TASK INSTRUCTIONS
The lines to copy are those with "thumbnail" in them. Pull each one from the entries below.

RECORD EXCERPTS
************

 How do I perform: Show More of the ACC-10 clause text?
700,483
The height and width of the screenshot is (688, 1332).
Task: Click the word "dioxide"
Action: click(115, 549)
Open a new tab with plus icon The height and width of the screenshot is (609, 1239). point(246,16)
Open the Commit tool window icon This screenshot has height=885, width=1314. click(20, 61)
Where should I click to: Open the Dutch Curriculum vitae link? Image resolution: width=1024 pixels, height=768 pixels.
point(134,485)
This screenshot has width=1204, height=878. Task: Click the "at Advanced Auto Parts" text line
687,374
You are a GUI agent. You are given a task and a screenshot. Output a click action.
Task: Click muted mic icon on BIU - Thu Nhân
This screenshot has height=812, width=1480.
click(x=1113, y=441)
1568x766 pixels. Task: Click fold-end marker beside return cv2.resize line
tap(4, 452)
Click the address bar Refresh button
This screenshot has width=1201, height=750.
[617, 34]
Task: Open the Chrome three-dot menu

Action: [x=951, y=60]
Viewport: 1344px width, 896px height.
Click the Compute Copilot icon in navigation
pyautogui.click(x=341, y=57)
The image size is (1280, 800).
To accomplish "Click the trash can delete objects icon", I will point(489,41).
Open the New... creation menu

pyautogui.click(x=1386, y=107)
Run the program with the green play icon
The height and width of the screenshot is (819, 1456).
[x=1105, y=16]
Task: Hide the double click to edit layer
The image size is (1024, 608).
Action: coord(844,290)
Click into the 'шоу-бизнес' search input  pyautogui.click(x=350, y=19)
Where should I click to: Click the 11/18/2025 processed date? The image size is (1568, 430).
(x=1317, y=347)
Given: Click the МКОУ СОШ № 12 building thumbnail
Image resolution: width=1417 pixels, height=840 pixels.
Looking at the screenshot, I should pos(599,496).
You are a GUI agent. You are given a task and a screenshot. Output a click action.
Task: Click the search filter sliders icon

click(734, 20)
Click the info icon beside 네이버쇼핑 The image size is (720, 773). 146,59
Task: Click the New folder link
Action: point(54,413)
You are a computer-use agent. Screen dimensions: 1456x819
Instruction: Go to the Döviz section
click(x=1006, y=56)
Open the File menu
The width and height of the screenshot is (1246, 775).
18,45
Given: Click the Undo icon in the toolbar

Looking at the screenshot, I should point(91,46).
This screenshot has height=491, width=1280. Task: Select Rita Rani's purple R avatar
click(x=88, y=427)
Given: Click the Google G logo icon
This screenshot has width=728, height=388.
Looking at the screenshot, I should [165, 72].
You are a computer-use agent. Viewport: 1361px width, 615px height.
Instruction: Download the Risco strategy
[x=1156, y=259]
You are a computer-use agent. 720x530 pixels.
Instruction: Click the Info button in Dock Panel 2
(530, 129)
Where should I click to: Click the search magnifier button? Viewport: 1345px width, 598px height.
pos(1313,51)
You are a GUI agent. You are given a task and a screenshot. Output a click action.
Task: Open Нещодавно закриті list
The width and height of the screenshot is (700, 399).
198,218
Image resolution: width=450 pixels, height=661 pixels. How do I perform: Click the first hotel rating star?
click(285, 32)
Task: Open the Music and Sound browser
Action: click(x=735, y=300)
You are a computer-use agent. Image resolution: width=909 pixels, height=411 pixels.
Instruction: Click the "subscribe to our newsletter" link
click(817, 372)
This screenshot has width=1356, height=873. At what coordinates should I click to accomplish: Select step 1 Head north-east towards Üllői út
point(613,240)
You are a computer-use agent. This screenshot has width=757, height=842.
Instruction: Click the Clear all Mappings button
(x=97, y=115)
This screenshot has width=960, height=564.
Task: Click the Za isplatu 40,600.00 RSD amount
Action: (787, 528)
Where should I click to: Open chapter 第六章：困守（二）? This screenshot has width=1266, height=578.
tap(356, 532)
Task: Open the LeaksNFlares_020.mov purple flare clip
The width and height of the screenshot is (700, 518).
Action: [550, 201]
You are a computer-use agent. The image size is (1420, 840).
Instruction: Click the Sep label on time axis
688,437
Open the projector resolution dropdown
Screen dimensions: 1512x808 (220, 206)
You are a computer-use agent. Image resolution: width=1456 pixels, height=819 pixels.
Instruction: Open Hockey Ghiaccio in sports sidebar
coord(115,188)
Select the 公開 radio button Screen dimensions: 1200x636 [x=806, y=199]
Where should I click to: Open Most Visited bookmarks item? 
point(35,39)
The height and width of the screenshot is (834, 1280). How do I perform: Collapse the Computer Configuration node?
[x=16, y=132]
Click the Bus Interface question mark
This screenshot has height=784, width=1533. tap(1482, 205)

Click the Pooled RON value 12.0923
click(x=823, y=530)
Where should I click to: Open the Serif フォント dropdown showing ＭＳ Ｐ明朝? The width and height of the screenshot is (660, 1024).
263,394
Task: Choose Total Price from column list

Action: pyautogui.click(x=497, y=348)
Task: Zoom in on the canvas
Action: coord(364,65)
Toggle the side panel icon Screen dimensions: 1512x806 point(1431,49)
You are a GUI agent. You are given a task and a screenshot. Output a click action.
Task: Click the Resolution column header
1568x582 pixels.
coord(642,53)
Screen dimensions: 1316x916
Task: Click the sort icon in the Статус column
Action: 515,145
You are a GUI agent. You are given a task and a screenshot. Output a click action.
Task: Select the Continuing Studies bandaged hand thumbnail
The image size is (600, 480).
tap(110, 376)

************

COMPLETED TASK
Given: Click the МКОУ СОШ № 12 building thumbnail
Task: Select the Continuing Studies bandaged hand thumbnail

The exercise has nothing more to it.